Problems to solve:
A: Rewrite the entries as a numbered list with blank lines left out, beginning at the first line of the entries and stopping after the line that contains "coord(1418,102)".
B: Continue the review of Stephen King's "On Writing" from the point where it stops.

Wednesday, October 03, 2012

On Writing - From the King of American Fiction

I had long wanted to look at popular fiction works dissected as it were, under the microscope. I wanted to understand how successful fiction works, how characters develop and dialogues keep our attention drawn into the plot. It was a task quite difficult to perform alone. That is, until I chanced upon "On Writing" by Mr.Stephen King.

King's book has many detailed dissections of popular novels. It is a good resource if you aspire to be a fiction writer. A must-have.

This book has an unexpected bonus: It lucidly explains tricky issues of the English language and its effective usage.

Mr.Stephen King is a prolific writer of fiction, predominantly horror, and many of his books are best sellers. One did not expectd him to produce a work that would elucidate the principles of good writing, but he  shows himself to be a teacher extraordinaire. This is because he uses his powers of vividity of expression to convey ideas. Not many course authors use vivid images so that the reader/student gets the idea immediately and firmly.

Consider the Writer's toolbox that King conjures up. He first draws a clear, vivid picture of his uncle's toolbox that he used for carpentry works around the house:

...The toolbox was what we called a big ’un. It had three levels, the top two removable, all three containing little drawers as cunning as Chinese boxes.It was handmade, of course. Dark wooden slats were bound together by tiny nails and strips of brass. The lid was held down by big latches; to my child’s eye they looked like the latches on a giant’s lunchbox. Inside the top was a silk lining, rather odd in such a context and made more striking still by the pattern, which was pinkish-red cabbage roses fading into a smog of grease and dirt.

On the sides were great big grabhandles. You never saw a toolbox like this one for sale at Wal-Mart or Western Auto, believe me. When my uncle first got it, he found a brass etching of a famous Homer painting—I believe it was The Undertow—lying in the bottom.

One summer day I helped Uncle Oren replace a broken screen on the far side of the house. I might have been eight or nine at the time. I remember following him with the replacement screen balanced on my head, like a native bearer in a Tarzan movie. He had the toolbox by the grabhandles, horsing it along at thigh level...

Records supplied:

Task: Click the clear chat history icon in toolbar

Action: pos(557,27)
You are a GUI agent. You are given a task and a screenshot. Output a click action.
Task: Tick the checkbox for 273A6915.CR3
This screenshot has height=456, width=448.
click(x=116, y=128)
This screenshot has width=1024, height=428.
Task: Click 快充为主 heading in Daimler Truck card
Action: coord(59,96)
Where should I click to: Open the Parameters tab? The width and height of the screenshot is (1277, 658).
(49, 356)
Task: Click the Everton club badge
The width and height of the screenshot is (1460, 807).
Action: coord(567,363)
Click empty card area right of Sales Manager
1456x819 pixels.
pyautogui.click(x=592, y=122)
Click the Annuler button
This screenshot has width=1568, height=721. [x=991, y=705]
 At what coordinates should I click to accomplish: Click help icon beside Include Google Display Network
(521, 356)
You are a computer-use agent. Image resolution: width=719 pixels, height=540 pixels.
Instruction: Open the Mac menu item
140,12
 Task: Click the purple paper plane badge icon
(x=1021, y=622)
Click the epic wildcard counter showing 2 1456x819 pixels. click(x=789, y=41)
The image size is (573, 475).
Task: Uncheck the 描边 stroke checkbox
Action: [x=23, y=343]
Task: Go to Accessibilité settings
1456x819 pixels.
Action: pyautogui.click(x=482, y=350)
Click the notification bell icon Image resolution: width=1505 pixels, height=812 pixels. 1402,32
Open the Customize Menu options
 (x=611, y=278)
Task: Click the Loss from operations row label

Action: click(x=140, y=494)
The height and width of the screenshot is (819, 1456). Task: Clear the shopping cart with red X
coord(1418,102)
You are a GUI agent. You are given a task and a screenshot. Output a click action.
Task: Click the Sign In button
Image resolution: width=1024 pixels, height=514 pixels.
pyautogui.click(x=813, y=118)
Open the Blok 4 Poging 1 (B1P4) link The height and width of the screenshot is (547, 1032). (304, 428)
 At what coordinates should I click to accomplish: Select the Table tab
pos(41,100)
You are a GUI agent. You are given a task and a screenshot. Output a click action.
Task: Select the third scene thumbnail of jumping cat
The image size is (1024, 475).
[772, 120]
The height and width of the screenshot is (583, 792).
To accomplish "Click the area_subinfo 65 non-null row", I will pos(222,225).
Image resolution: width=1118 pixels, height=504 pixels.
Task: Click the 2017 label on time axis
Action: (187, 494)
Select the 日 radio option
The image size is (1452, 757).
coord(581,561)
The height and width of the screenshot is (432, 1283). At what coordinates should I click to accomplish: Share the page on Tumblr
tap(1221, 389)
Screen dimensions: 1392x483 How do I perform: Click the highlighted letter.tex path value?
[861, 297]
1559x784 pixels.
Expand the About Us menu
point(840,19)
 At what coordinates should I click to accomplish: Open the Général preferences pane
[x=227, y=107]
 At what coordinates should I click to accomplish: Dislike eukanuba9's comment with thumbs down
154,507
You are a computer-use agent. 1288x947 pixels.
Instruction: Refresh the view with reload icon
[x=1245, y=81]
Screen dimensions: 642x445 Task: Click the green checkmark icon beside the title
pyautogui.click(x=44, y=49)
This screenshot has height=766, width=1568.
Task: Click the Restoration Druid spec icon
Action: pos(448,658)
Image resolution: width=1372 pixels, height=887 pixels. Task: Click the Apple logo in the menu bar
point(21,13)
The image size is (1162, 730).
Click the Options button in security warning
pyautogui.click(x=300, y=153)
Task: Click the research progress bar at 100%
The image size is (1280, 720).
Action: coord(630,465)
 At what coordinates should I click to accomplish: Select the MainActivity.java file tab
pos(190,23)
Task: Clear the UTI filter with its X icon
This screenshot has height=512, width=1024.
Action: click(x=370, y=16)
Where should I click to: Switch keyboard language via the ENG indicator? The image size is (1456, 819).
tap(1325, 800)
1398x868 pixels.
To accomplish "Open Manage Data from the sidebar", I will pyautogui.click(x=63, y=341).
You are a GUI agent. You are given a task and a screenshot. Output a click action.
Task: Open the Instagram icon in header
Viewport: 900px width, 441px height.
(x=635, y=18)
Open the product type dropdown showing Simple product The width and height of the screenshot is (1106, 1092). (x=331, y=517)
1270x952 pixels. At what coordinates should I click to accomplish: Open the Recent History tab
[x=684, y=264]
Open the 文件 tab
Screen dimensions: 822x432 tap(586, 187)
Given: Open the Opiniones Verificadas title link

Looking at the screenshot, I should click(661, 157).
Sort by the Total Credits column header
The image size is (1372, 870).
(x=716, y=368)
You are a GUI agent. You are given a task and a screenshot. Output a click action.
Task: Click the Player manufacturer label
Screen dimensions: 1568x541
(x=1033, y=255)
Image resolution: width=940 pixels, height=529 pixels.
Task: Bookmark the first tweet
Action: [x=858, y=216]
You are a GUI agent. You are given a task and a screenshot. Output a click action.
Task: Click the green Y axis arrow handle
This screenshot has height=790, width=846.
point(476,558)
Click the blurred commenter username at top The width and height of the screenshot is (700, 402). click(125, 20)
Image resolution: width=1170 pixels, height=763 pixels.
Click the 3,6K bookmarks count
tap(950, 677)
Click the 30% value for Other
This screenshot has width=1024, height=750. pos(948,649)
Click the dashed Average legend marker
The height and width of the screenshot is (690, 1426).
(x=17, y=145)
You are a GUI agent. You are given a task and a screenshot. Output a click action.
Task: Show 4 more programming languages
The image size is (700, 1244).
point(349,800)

Task-by-task answers:
A:
1. Task: Click the clear chat history icon in toolbar
2. Action: pos(557,27)
3. You are a GUI agent. You are given a task and a screenshot. Output a click action.
4. Task: Tick the checkbox for 273A6915.CR3
5. This screenshot has height=456, width=448.
6. click(x=116, y=128)
7. This screenshot has width=1024, height=428.
8. Task: Click 快充为主 heading in Daimler Truck card
9. Action: coord(59,96)
10. Where should I click to: Open the Parameters tab? The width and height of the screenshot is (1277, 658).
11. (49, 356)
12. Task: Click the Everton club badge
13. The width and height of the screenshot is (1460, 807).
14. Action: coord(567,363)
15. Click empty card area right of Sales Manager
16. 1456x819 pixels.
17. pyautogui.click(x=592, y=122)
18. Click the Annuler button
19. This screenshot has width=1568, height=721. [x=991, y=705]
20.  At what coordinates should I click to accomplish: Click help icon beside Include Google Display Network
21. (521, 356)
22. You are a computer-use agent. Image resolution: width=719 pixels, height=540 pixels.
23. Instruction: Open the Mac menu item
24. 140,12
25.  Task: Click the purple paper plane badge icon
26. (x=1021, y=622)
27. Click the epic wildcard counter showing 2 1456x819 pixels. click(x=789, y=41)
28. The image size is (573, 475).
29. Task: Uncheck the 描边 stroke checkbox
30. Action: [x=23, y=343]
31. Task: Go to Accessibilité settings
32. 1456x819 pixels.
33. Action: pyautogui.click(x=482, y=350)
34. Click the notification bell icon Image resolution: width=1505 pixels, height=812 pixels. 1402,32
35. Open the Customize Menu options
36.  (x=611, y=278)
37. Task: Click the Loss from operations row label
38. Action: click(x=140, y=494)
39. The height and width of the screenshot is (819, 1456). Task: Clear the shopping cart with red X
40. coord(1418,102)

B:
Having painted the picture to stay firmly in the reader's mind, King goes on to convey his core message, which is of a totally different field:

I want to suggest that to write to your best abilities, it behooves you to construct your own toolbox and then build up enough muscle so you can carry it with you. Then, instead of looking at a hard job and getting discouraged, you will perhaps seize the correct tool and get immediately to work.
The toolbox had three levels. I think that yours should have at least four. You could have five or six, I suppose, but there comes a point where a toolbox becomes too large to be portable and thus loses its chief virtue. You’ll also want all those little drawers for your screws and nuts and bolts, but where you put those drawers and what you put in them . . .well, that’s your little red wagon, isn’t it? You’ll find you have most of the tools you need already, but I advise you to look at each one again as you load it into your box. Try to see each one new, remind yourself of its function, and if some are rusty (as they may be if you haven’t done this seriously in awhile), clean them off...

Common tools go on top. The commonest of all, the bread of writing, is vocabulary. In this case, you can happily pack what you have without the slightest bit of guilt and inferiority. As the whore said to the bashful sailor, “It ain’t how much you’ve got, honey, it’s how you use it.”  

Some writers have enormous vocabularies; ...

Pretty ingenious way to teach, so that readers can absorb information effortlessly, isn't it? From the way he's put it, it'd be hard to forget the nuances of using language in writing, fiction or non-fiction...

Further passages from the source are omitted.